▸ Record excerpts:
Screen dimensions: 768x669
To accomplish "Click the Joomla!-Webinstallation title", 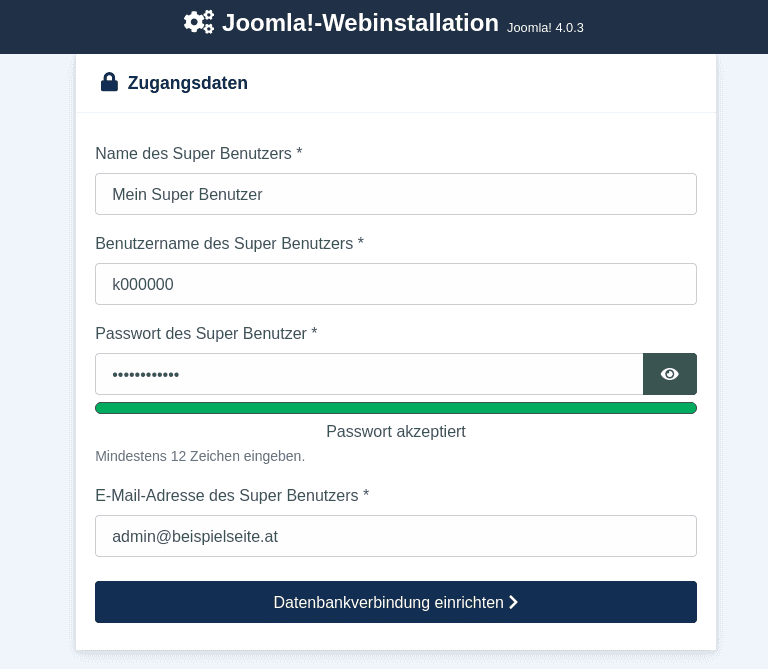I will pos(360,23).
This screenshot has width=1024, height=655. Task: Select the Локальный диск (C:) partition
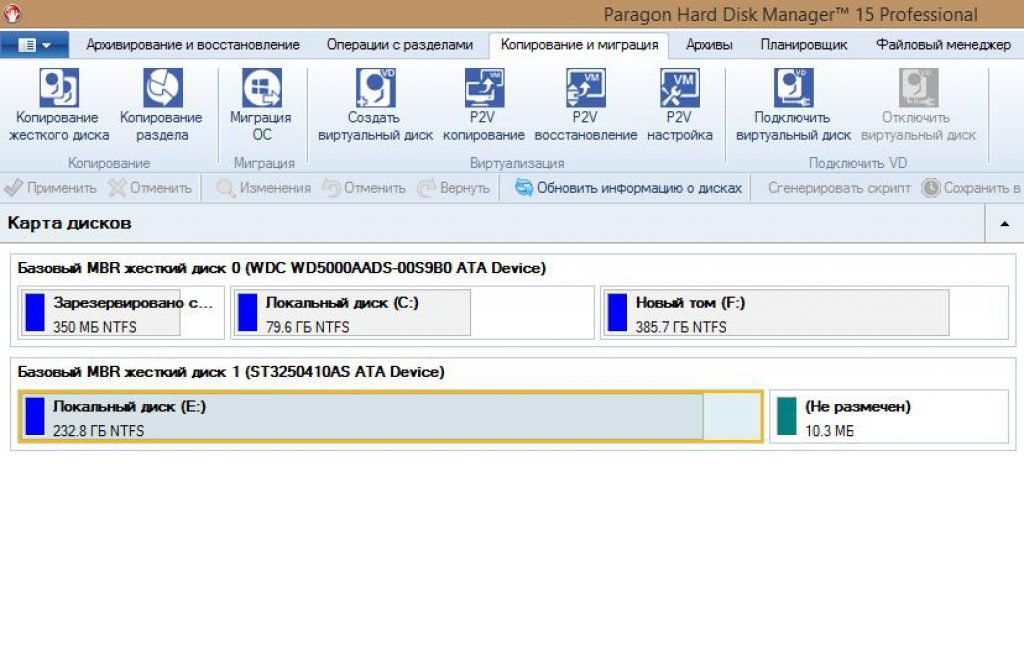tap(350, 313)
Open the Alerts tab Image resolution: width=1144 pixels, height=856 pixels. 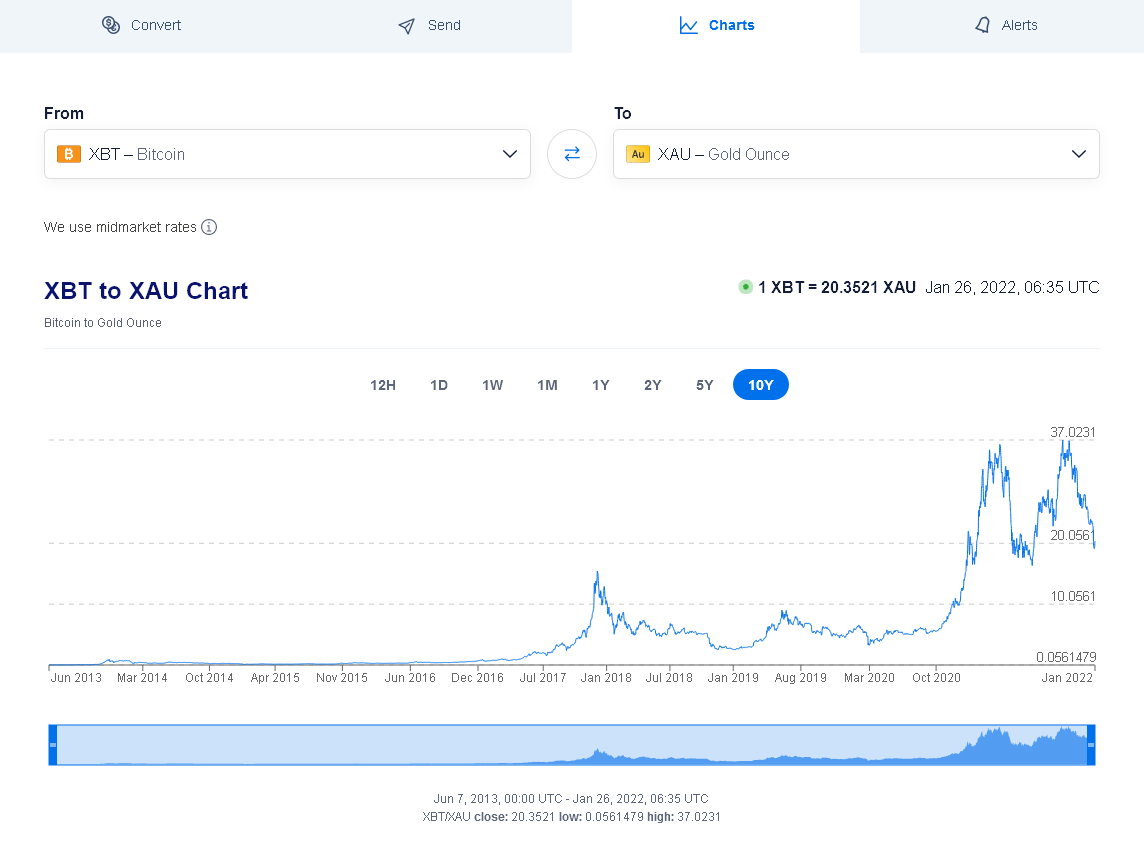1006,25
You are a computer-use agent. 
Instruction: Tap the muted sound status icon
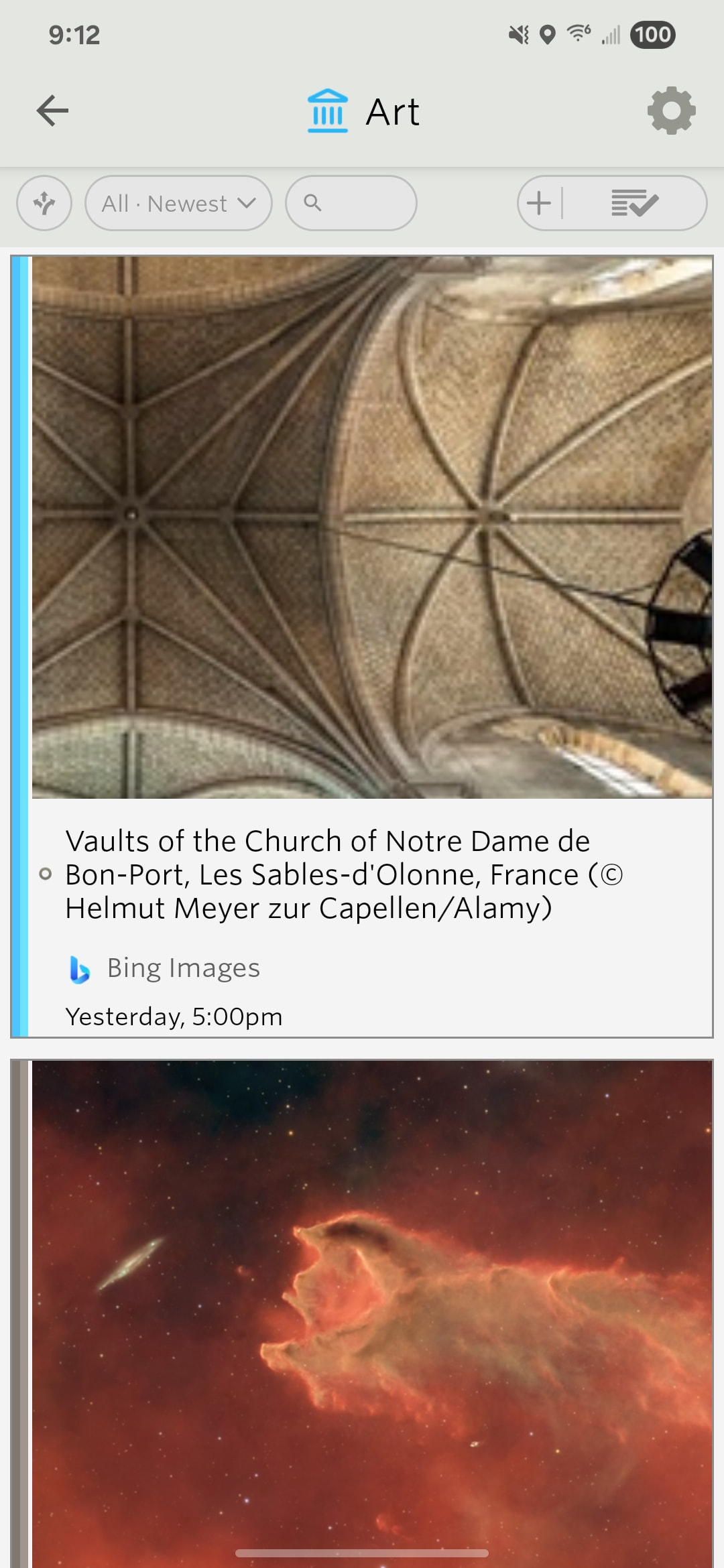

▸ Your assignment: From the line containing "You are a computer-use agent." through the final line of the listing, copy every line exactly and nothing else. Skip the pictures.

▸ Answer for the task:
You are a computer-use agent. 
Instruction: Tap the muted sound status icon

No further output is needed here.